Introduction Heart transplant candidates with allosensitization face higher waitlist mortality and may have inferior post-transplant outcomes. We present our experience with a multi-drug desensitization regimen including daratumumab, an anti-CD38 monoclonal antibody, in a 51-year-old female listed for heart transplant. Case Report The patient presented with heart failure due to NICMP with LMNA mutation. She was listed for heart transplant with 94% class I PRAs and 98% class II PRAs. Given level of sensitization, the decision was made to desensitize with plasmapheresis (5 sessions), IVIG (2 g/kg), bortezomib (4 doses), and tocilizumab (1 dose). During this treatment she experienced neutropenia requiring bortezomib dose reduction. Following these therapies her class I PRA decreased to 36%, but her class II PRA persisted at 99%. Immunodominant HLA antibodies are trended in Figure 1. She subsequently received additional plasmapheresis (6 sessions) with IVIG (2 g/kg) and rituximab (1 dose). PRAs remained consistent; HLA MFIs remained high (Figure 1). She was then treated with daratumumab weekly. She received 8 doses; the last dose was received the day prior to transplant. Her class I PRA decreased to 13% and class II PRA was 99% at the time of transplant.

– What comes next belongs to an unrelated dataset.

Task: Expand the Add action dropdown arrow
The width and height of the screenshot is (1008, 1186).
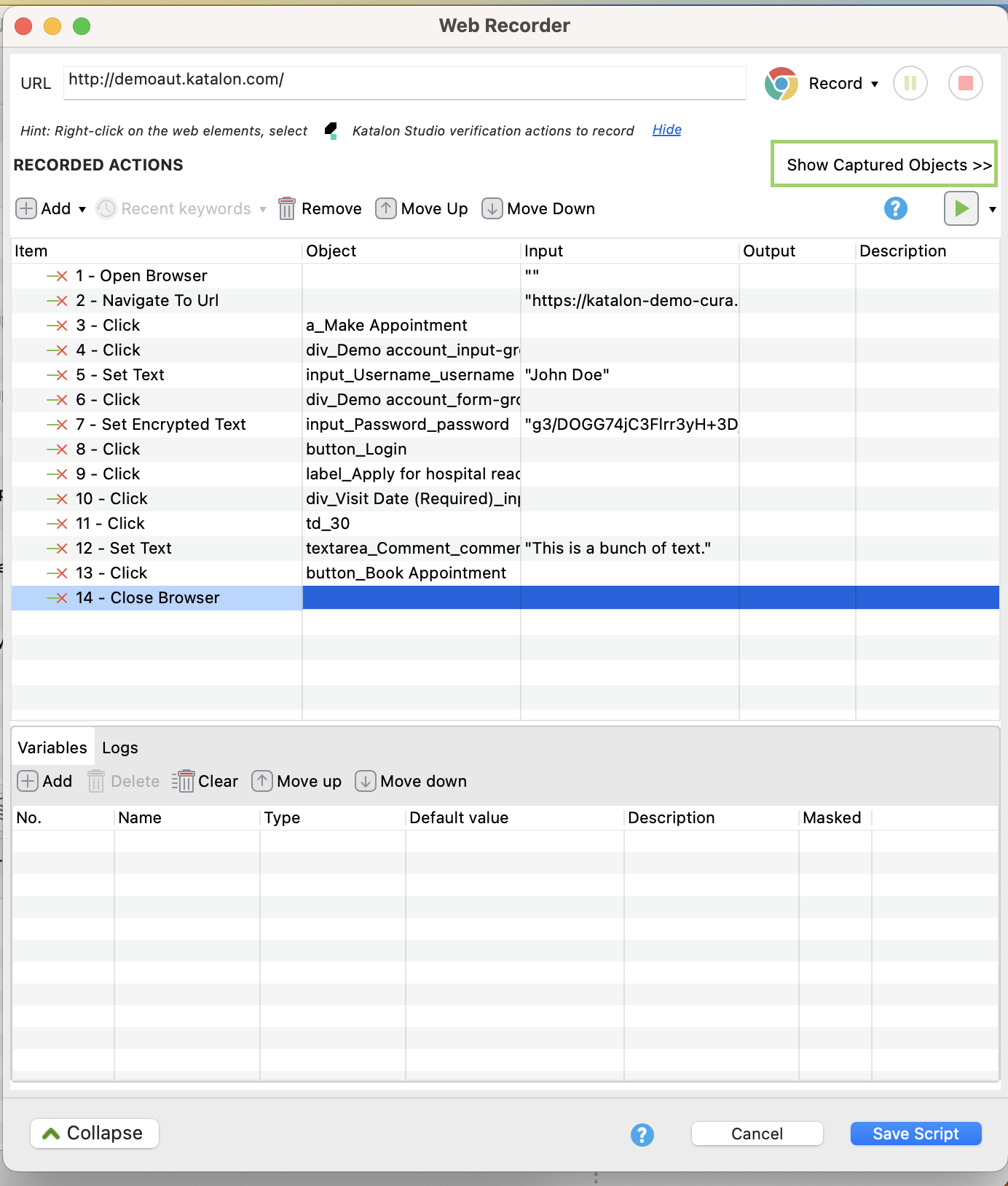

Her crossmatch was negative, and she received steroid induction alone. Maintenance immunosuppression consisted of tacrolimus, mycophenolate, and prednisone. Her tacrolimus was therapeutic by POD6 with a goal of 10-15 mcg/mL. By month 11 post-transplant she has had no episodes of cellular or antibody-mediated rejection. Graft function has been stable with ejection fraction >60%. All DSA screening has been negative and she has not developed any significant infections post-transplant. Summary Daratumumab, as part of a desensitization regimen, appears to be safe and effective in sensitized patients awaiting heart transplant and was not associated with post-op complications, and may have contributed to prevention of antibody-mediated rejection post-transplant.